Bertrand Tavernier a tourné son premier long métrage L'Horloger de Saint-Paul, sorti en 1974, à Myrelingues-la-Brumeuse, où il est né. Quai d'Orsay, sorti en 2013, son dernier, a été tourné entre Paris, Berlin, New York et le Sénégal. Entre temps, le réalisateur s'est promené dans les bayous et la brume électrique de Louisiane et a été récompensé de 5 "Césars" (Que la Fête commence (x2), Le Juge et l'Assassin, Un dimanche à la campagne et Capitaine Conan) et d'un Ours d'Or (L'Appât).
Lyon Capitale publie un article, écrit par Fleur Burlet, extrait du blog dédié au festival Lumière 2013 par des étudiants en master Journalisme de Sciences Po Lyon, en association avec Lyon Capitale : Pulp My Festival.

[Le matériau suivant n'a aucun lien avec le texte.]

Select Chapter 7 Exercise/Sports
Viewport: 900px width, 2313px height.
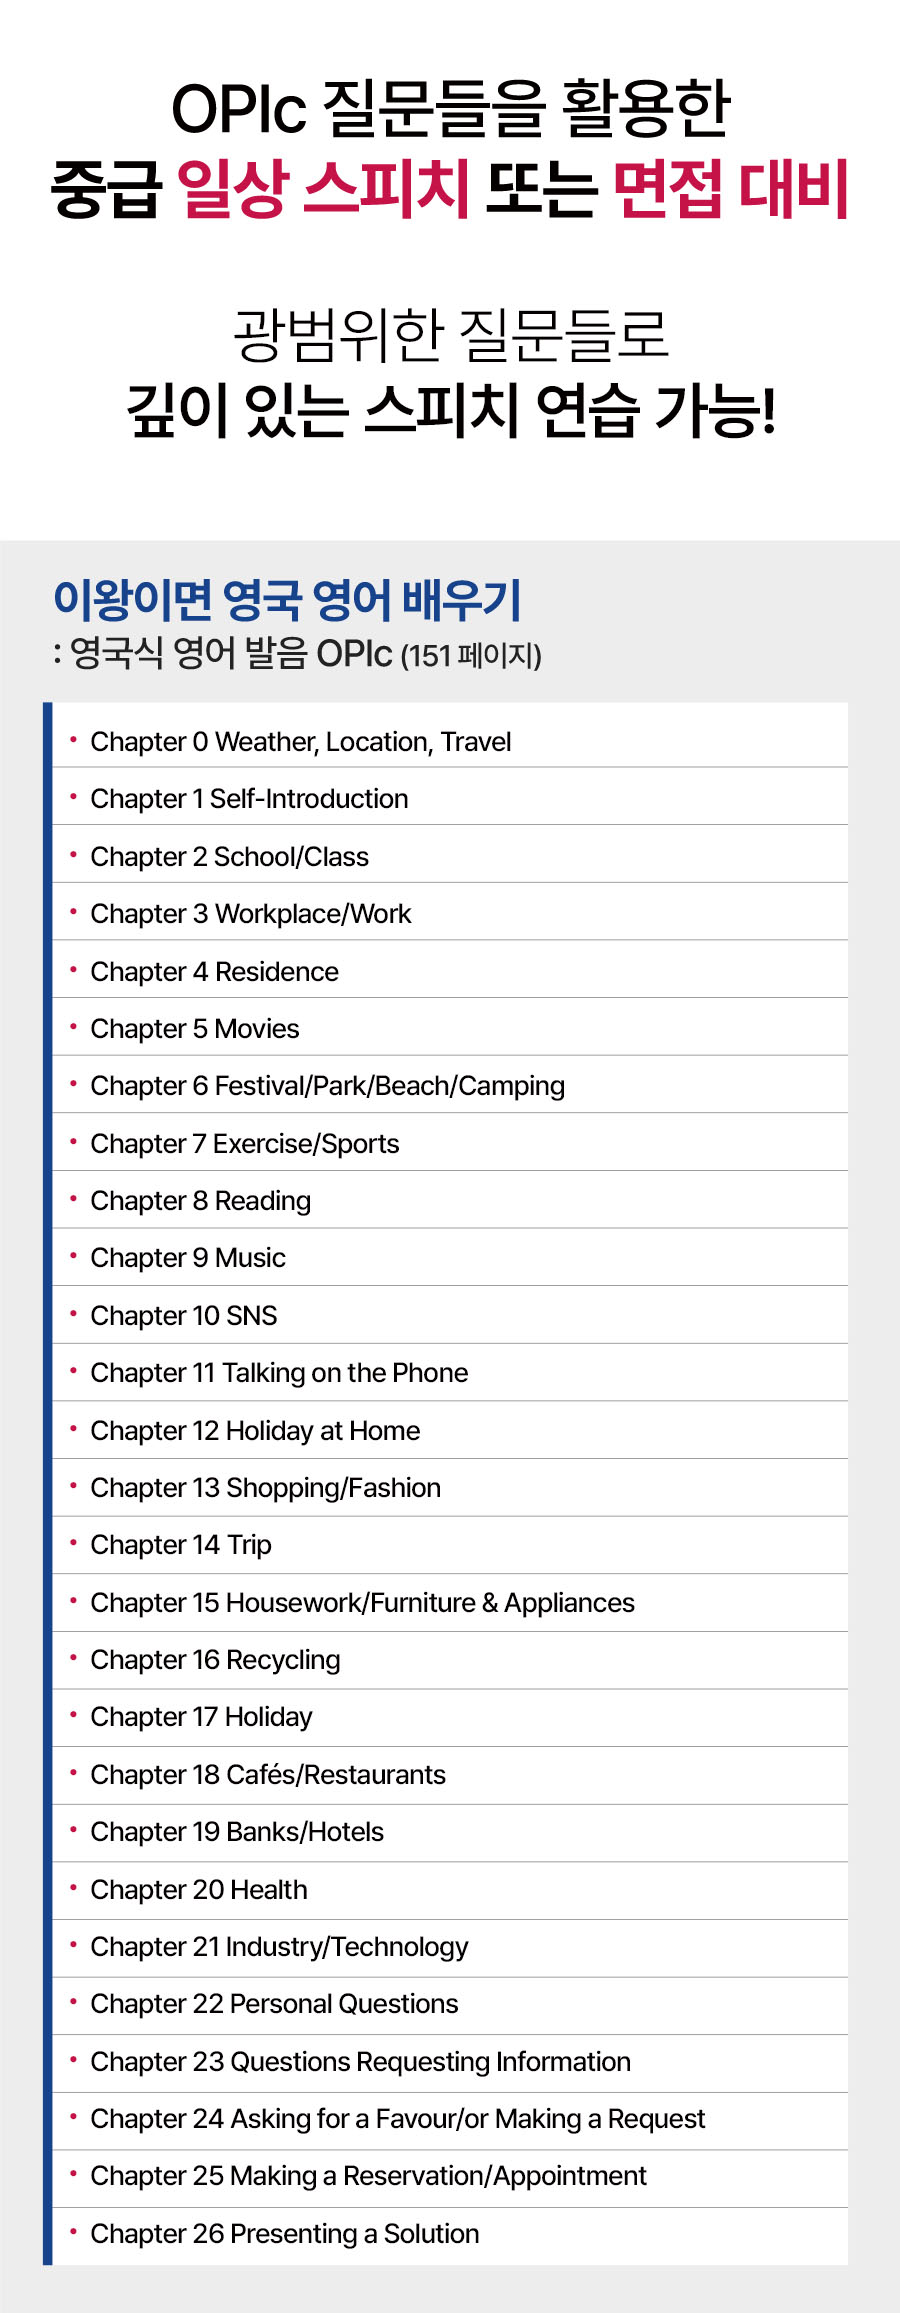(244, 1144)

"(...) Né en 1941 à Lyon de l’union d’un écrivain et d’une pianiste, le jeune Tavernier baigne très tôt dans le milieu artistique. Or, son premier amour reste le cinéma : l’homme multicasquettes, tour à tour réalisateur, scénariste, producteur, journaliste et écrivain, se donne dès le plus jeune âge tout entier au septième art. Lorsqu’il abandonne ses études de droit, c’est pour mieux se consacrer à sa passion : il commence à publier ses analyses de film dans Radio cinéma, magazine qui deviendra plus tard Télérama.

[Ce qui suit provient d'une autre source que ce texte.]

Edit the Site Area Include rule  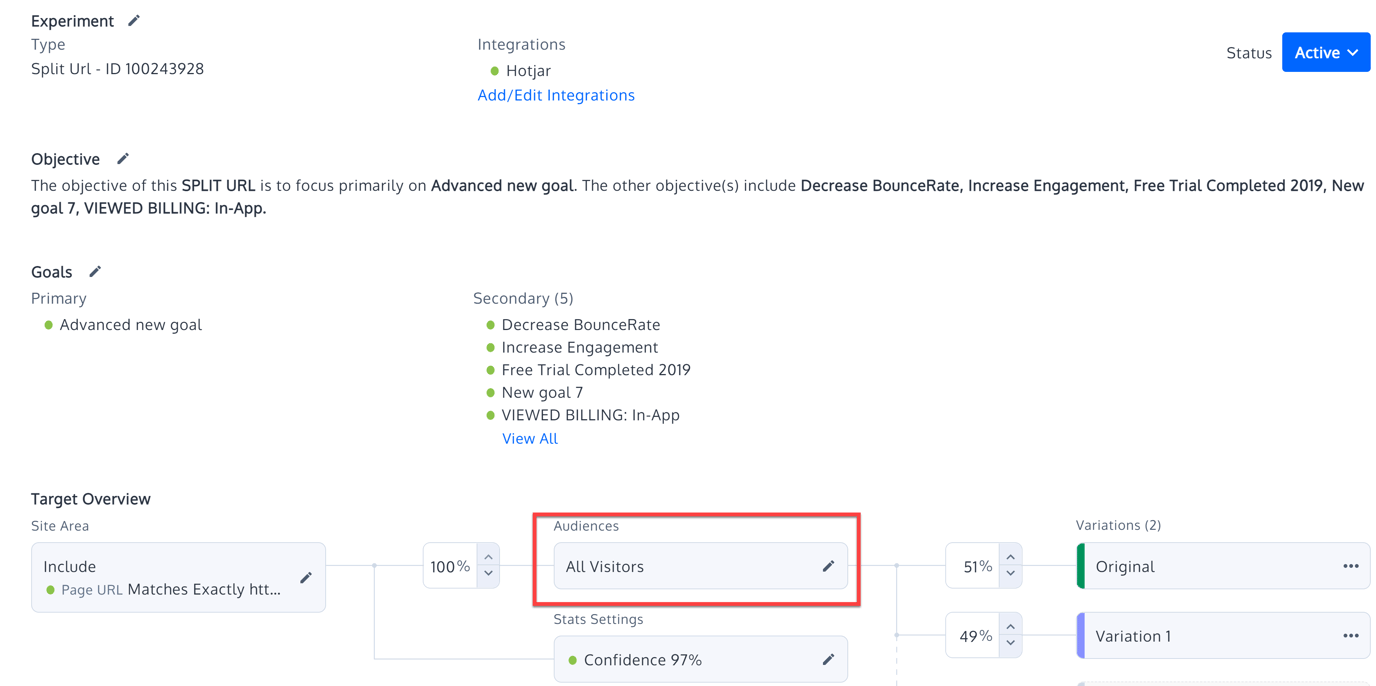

Dès le début, passion et amitié se conjuguent ; les visites à la Cinémathèque se font avec son compagnon de banc d’école Volker Schlöndorff, et le ciné-club Nickel-Odéon, exclusivement consacré au cinéma américain, que Tavernier vient à fonder se fait avec le soutien de trois de ses amis.
Tavernier écrit, et Tavernier rencontre. Suite à une interview faite pour le journal étudiant qu’il a fondé, L’Etrave, le jeune journaliste devient l’assistant de Jean-Pierre Melville sur le tournage de son film Léon Morin, prêtre. Ce dernier le recommande ensuite à George de Beauregard, producteur du film, en tant qu’attaché de presse ; il travaillera à ses côtés de 1961 à 1964, tout en continuant à publier son travail de critique, notamment dans Les Cahiers du cinéma et dans Positif. Devenu attaché de presse indépendant à la notoriété grandissante, il commence à nouer certaines de ses amitiés américaines : c’est à cette époque que se font les premiers entretiens compilés dans son ouvrage de 2008, lors de rencontres avec John Ford, John Huston, ou encore Raoul Walsh.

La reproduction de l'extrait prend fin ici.